Required action
Each line from the start of the records through the line containing "Рассылка новостей (67, 2151)" is to be transcribed exactly, and no other line is to be included.

Saved entries:
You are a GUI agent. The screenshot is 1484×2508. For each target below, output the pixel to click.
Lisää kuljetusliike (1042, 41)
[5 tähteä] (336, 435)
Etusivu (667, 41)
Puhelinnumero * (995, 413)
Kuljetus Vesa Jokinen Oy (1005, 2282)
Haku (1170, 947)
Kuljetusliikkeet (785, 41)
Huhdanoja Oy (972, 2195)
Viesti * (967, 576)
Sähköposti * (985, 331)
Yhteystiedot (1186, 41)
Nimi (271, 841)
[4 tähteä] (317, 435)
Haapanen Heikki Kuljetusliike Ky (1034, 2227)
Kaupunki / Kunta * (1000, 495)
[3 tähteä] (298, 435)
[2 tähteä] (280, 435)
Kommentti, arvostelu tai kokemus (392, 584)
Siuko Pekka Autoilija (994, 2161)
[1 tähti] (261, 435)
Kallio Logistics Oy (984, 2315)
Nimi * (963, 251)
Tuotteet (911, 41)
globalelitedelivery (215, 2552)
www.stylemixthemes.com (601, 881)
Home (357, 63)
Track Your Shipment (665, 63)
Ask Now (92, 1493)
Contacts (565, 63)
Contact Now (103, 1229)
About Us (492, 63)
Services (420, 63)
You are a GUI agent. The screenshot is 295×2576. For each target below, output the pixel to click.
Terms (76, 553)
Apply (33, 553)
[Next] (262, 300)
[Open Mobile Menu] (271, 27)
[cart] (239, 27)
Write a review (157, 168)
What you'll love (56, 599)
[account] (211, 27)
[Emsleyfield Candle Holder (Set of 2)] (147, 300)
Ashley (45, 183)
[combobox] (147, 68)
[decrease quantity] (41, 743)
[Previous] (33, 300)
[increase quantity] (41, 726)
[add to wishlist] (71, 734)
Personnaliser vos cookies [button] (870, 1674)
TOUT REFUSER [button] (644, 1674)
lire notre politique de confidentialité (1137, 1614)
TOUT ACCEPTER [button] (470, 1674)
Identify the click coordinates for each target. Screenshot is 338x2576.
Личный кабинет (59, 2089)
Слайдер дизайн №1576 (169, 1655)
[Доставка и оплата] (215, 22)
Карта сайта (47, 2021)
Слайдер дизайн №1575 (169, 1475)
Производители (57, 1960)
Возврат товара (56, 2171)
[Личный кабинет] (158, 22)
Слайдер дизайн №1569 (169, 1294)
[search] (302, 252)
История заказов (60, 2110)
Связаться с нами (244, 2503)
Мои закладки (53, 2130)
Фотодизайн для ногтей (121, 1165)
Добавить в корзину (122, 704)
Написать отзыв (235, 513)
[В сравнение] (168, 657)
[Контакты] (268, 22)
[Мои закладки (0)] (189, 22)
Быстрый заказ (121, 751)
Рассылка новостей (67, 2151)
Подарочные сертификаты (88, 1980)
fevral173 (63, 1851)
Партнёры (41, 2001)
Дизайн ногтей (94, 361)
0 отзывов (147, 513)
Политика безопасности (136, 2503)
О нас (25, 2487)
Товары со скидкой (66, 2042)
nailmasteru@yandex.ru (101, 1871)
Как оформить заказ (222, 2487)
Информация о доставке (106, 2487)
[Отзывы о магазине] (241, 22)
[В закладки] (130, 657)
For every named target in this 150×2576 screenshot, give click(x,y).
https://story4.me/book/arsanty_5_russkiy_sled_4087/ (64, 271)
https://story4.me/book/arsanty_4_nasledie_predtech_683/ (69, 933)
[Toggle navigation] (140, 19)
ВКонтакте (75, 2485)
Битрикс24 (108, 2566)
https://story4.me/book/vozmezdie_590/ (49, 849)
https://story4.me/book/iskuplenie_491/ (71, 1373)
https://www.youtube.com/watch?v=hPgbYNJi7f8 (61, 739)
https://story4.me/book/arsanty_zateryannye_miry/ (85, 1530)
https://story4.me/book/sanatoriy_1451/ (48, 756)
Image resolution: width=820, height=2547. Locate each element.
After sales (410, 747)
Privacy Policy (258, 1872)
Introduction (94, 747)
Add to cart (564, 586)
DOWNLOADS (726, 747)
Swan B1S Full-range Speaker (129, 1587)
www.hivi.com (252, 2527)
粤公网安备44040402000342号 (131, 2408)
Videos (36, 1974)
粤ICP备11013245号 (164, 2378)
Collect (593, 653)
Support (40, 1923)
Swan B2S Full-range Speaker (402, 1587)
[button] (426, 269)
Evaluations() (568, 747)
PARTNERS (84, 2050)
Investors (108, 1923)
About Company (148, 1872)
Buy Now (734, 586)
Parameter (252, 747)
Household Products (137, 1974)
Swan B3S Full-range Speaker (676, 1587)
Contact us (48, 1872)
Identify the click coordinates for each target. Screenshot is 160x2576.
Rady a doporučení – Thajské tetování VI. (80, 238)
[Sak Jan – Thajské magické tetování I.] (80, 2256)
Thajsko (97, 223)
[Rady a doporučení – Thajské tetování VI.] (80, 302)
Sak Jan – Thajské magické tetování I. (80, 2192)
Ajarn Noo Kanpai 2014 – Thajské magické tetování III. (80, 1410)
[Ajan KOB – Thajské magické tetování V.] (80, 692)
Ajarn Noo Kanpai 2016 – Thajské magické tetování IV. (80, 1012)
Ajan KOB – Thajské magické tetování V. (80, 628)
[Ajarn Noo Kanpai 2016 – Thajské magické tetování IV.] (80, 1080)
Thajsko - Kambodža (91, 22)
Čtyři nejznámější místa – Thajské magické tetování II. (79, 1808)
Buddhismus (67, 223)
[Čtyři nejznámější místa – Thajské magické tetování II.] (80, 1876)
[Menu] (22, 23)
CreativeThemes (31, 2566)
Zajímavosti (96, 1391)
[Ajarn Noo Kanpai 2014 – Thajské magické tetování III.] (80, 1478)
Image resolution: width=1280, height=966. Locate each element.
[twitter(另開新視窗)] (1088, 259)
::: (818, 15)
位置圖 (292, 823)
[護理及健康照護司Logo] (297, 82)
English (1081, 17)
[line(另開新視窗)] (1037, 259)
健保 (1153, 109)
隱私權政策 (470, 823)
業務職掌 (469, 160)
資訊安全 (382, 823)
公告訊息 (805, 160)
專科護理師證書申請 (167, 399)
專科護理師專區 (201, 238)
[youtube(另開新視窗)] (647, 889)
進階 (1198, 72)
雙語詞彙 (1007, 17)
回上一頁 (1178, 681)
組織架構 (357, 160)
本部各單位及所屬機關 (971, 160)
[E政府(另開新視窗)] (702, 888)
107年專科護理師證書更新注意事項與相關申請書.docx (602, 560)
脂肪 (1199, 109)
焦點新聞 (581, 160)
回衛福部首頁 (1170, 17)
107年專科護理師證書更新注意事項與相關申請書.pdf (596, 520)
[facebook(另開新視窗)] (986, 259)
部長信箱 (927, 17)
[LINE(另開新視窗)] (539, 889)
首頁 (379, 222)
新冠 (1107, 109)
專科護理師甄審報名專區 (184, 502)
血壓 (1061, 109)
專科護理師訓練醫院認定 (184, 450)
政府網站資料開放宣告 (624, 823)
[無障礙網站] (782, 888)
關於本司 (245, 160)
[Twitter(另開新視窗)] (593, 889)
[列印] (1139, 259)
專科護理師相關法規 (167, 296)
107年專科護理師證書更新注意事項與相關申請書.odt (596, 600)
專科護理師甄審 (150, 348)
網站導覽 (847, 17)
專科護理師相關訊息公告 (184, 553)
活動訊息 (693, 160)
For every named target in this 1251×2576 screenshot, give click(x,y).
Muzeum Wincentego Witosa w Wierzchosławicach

Solved exercise
You are a GUI agent. The screenshot is 1484×2508. For each target below, output the pixel to click.
Lisää kuljetusliike (1042, 41)
[5 tähteä] (336, 435)
Etusivu (667, 41)
Puhelinnumero * (995, 413)
Kuljetus Vesa Jokinen Oy (1005, 2282)
Haku (1170, 947)
Kuljetusliikkeet (785, 41)
Huhdanoja Oy (972, 2195)
Viesti * (967, 576)
Sähköposti * (985, 331)
Yhteystiedot (1186, 41)
Nimi (271, 841)
[4 tähteä] (317, 435)
Haapanen Heikki Kuljetusliike Ky (1034, 2227)
Kaupunki / Kunta * (1000, 495)
[3 tähteä] (298, 435)
[2 tähteä] (280, 435)
Kommentti, arvostelu tai kokemus (392, 584)
Siuko Pekka Autoilija (994, 2161)
[1 tähti] (261, 435)
Kallio Logistics Oy (984, 2315)
Nimi * (963, 251)
Tuotteet (911, 41)
globalelitedelivery (215, 2552)
www.stylemixthemes.com (601, 881)
Home (357, 63)
Track Your Shipment (665, 63)
Ask Now (92, 1493)
Contacts (565, 63)
Contact Now (103, 1229)
About Us (492, 63)
Services (420, 63)
You are a GUI agent. The screenshot is 295×2576. For each target below, output the pixel to click.
Terms (76, 553)
Apply (33, 553)
[Next] (262, 300)
[Open Mobile Menu] (271, 27)
[cart] (239, 27)
Write a review (157, 168)
What you'll love (56, 599)
[account] (211, 27)
[Emsleyfield Candle Holder (Set of 2)] (147, 300)
Ashley (45, 183)
[combobox] (147, 68)
[decrease quantity] (41, 743)
[Previous] (33, 300)
[increase quantity] (41, 726)
[add to wishlist] (71, 734)
Personnaliser vos cookies [button] (870, 1674)
TOUT REFUSER [button] (644, 1674)
lire notre politique de confidentialité (1137, 1614)
TOUT ACCEPTER [button] (470, 1674)
Identify the click coordinates for each target. Screenshot is 338x2576.
Личный кабинет (59, 2089)
Слайдер дизайн №1576 (169, 1655)
[Доставка и оплата] (215, 22)
Карта сайта (47, 2021)
Слайдер дизайн №1575 (169, 1475)
Производители (57, 1960)
Возврат товара (56, 2171)
[Личный кабинет] (158, 22)
Слайдер дизайн №1569 (169, 1294)
[search] (302, 252)
История заказов (60, 2110)
Связаться с нами (244, 2503)
Мои закладки (53, 2130)
Фотодизайн для ногтей (121, 1165)
Добавить в корзину (122, 704)
Написать отзыв (235, 513)
[В сравнение] (168, 657)
[Контакты] (268, 22)
[Мои закладки (0)] (189, 22)
Быстрый заказ (121, 751)
Рассылка новостей (67, 2151)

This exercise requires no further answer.